Vanessa

Vanessa dans sa vibrante projection vocale.

 

La Vanessa de Samuel Barber d’octobre 2000 valait à l’Opéra-Théâtre de Metz d’assumer la création française de cet opéra américain, à l’époque où Danielle Ory, qui dirigeait la maison, avait mis l’ouvrage en scène et s’était courageusement lancée dans les poids lourds du répertoire, de Pelléas à Don Carlo et à Lulu. Ce que l’on peut appeler un drame lyrique reparaît aujourd’hui sur scène. Sa conception n’est pas sans parentèle avec les précédentes représentations messines où la distribution vocale, surtout féminine, était déjà triée sur le volet, bien que l’organe du ténor Gilles Ragon sortait difficilement de l’univers baroque qu’il explora jadis. Quant à l’étude un peu plus figée de la posture des personnages de l’époque, elle découlait malgré tout de celle, incontournable, du théâtre parlé. La mise en scène est ici très soigneusement et minutieusement étudiée par Bérénice Collet qui reprend la production qu’elle avait montée il y a deux ans à Herblay, déjà en partenariat avec Metz. On y retrouve l’atmosphère tchékhovienne d’Oncle Vania ou des Trois Sœurs, la gestuelle de chaque personnage étant précise, naturelle et sans excès, mariée avec le chant qui est, lui, d’une projection incoercible et qu’on n’avait encore jamais connue.
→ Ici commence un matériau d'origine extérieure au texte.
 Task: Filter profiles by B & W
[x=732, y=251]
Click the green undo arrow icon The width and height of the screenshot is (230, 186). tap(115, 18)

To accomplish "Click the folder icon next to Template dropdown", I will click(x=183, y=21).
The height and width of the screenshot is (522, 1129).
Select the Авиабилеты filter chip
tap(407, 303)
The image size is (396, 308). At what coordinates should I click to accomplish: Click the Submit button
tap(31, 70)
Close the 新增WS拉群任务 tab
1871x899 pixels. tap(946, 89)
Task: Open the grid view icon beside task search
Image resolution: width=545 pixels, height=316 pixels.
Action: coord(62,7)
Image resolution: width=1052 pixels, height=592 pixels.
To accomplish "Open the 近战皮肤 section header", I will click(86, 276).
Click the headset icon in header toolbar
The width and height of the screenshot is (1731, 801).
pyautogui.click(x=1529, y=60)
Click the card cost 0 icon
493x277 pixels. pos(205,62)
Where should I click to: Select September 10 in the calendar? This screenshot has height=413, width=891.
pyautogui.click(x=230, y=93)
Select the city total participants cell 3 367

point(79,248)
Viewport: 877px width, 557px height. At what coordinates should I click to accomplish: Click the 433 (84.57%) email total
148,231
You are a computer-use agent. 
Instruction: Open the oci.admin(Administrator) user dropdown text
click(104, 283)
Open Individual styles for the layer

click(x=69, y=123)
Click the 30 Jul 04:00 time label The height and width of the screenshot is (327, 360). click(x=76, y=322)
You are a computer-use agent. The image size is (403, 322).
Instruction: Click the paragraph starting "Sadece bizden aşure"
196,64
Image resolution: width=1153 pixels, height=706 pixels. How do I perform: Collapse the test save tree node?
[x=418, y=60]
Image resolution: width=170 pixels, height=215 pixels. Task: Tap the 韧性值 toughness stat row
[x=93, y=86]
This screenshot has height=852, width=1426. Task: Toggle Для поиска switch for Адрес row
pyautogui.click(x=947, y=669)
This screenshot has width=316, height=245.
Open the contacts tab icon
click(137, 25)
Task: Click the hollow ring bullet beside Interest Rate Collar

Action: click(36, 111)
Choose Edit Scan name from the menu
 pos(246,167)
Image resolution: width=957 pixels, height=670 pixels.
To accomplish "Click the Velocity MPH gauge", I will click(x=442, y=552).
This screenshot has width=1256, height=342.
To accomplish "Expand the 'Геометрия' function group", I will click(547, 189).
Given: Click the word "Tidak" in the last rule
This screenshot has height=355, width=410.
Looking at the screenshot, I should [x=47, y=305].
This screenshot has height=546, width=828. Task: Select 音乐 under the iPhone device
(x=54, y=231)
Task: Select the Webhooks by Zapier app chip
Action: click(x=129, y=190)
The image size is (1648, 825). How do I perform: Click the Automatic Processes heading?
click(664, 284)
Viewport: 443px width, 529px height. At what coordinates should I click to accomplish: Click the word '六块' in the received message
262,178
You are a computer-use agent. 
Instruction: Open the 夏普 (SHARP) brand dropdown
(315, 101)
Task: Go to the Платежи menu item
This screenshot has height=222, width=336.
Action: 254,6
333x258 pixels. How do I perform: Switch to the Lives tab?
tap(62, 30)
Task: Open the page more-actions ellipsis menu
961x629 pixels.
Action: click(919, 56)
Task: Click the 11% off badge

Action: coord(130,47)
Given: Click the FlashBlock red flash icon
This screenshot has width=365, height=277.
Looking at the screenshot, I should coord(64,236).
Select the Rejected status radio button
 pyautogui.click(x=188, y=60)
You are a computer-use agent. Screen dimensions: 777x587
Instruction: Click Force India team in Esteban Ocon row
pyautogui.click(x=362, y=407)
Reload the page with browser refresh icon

L’œuvre de Barber datée de 1958, hors de tout avant-gardisme d’époque dominée par le langage dodécaphonique, est, musicalement fort accessible à l’auditeur car coulant de façon très souple et selon une tendance musicale volontiers cinématographique, bien qu’on y trouve des schémas orchestraux et vocaux qui se répètent souvent. Cependant, l’orchestration très fouillée et mieux restituée cette fois par un O.N.L. qui franchit, sans coup férir, les écueils vertigineux, est mieux mise en exergue, si bien que l’oreille perçoit nettement les houles sonores dominées par les cuivres et la percussion que croisent les cordes, plus saillantes qu’en 2000, et ce, sous la direction de David Heusel, sans pour autant que la baguette de Jacques Lacombe n’ait été joliment réactive dans la version 2000.

L’EXTRAORDINAIRE TROÏKA

C’est toutefois la distribution vocale qui, aujourd’hui, capte en tout premier l’attention. La troïka féminine domine, incarnant trois personnages, dont Vanessa  troublée par une attente improbable d’un bonheur qui ne vient pas, Erika dont l’espérance anéantie la conduira vers un funeste destin, et la troisième, la vieille baronne au silence interrogateur étant l’observatrice du psychodrame, chacune d’elles contenant habilement son état d’être. Le rôle-titre est tenu par la Canadienne Soula Parassidis, une voix tranchée, superbement colorée, basée sur une musicalité incontestable, et qui monte admirablement son soprano vers les aigus qui se répètent continument et qu’elle assume d’un bout à l’autre. Une performance, différente toutefois de celle de la Hollandaise, Lisa Houben (en 2000), dont on avait retenu la pureté et la rigueur du son plus que sa projection. La mezzo d’une autre Canadienne, Mireille Lebel traduit une Erika à la sensibilité plus arrondie tout en assumant les jaillissements qu’elle contient davantage. Et Hélène Delavault (la baronne) au beau timbre de mezzo, modère ses interventions plus épisodiques, le rôle d’Anatol étant pulsé par le ténor américain Jonathan Boyd, magnifique lui aussi. Tous ces éclats de voix ne sont pas sans évoquer la scintillation qu’appellent les grands airs pucciniens de même que les propulsions richard-straussiennes. Ajoutons le rôle du Docteur incarné par le baryton idéal et contenu de Matthieu Lécroart.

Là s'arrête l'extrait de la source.